> **DIRECTIONS**: In the records below, find the line containing "Click the 10.4 y-axis price label" and transcribe it and every line after it exactly; leave the pictures out.

Segment Start: AVAILABLE RECORDS

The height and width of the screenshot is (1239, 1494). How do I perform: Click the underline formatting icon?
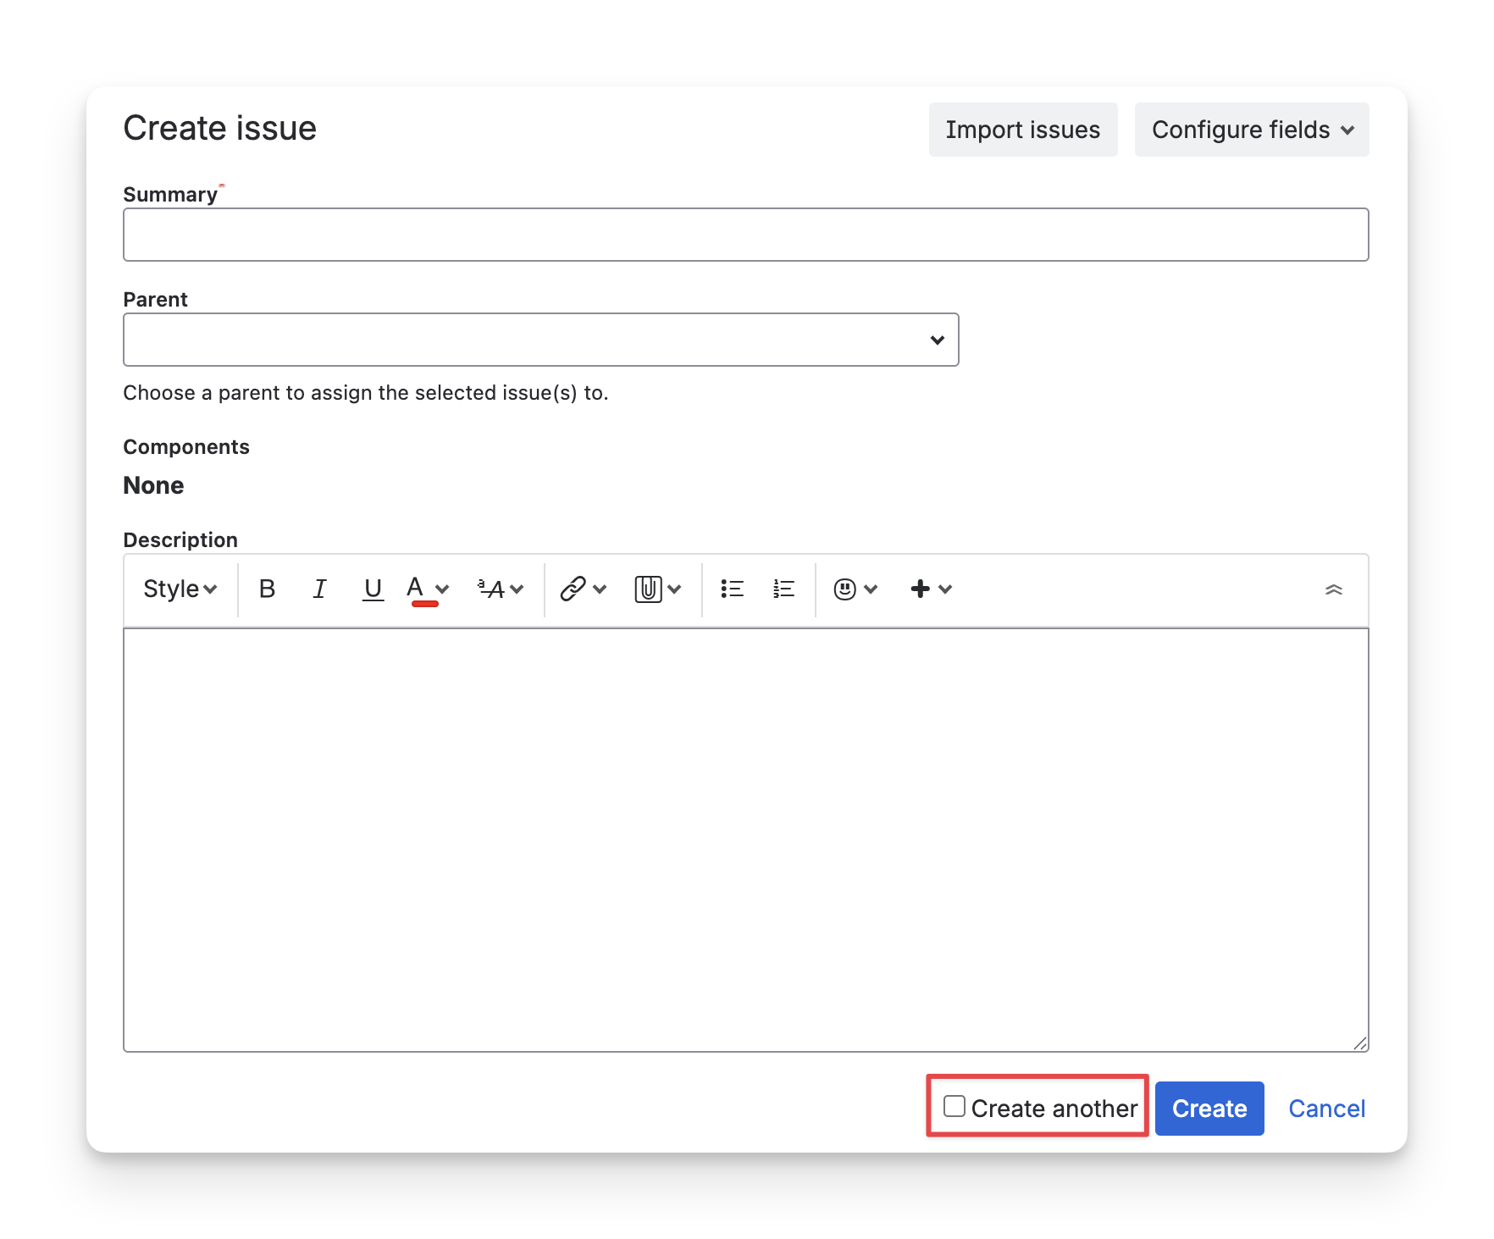[x=373, y=589]
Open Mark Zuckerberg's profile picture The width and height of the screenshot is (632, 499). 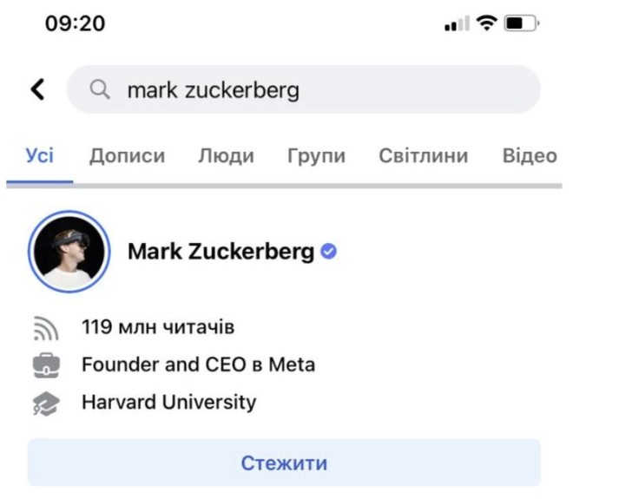point(69,252)
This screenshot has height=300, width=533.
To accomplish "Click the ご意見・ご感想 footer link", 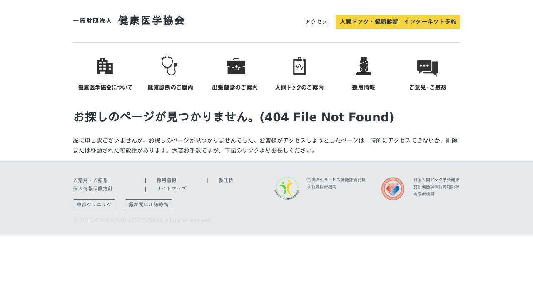I will point(91,180).
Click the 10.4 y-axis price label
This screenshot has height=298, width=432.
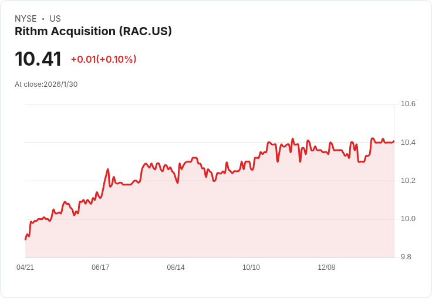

Segment End: AVAILABLE RECORDS

> **SOLVED PROBLEM**:
Click the 10.4 y-axis price label
This screenshot has height=298, width=432.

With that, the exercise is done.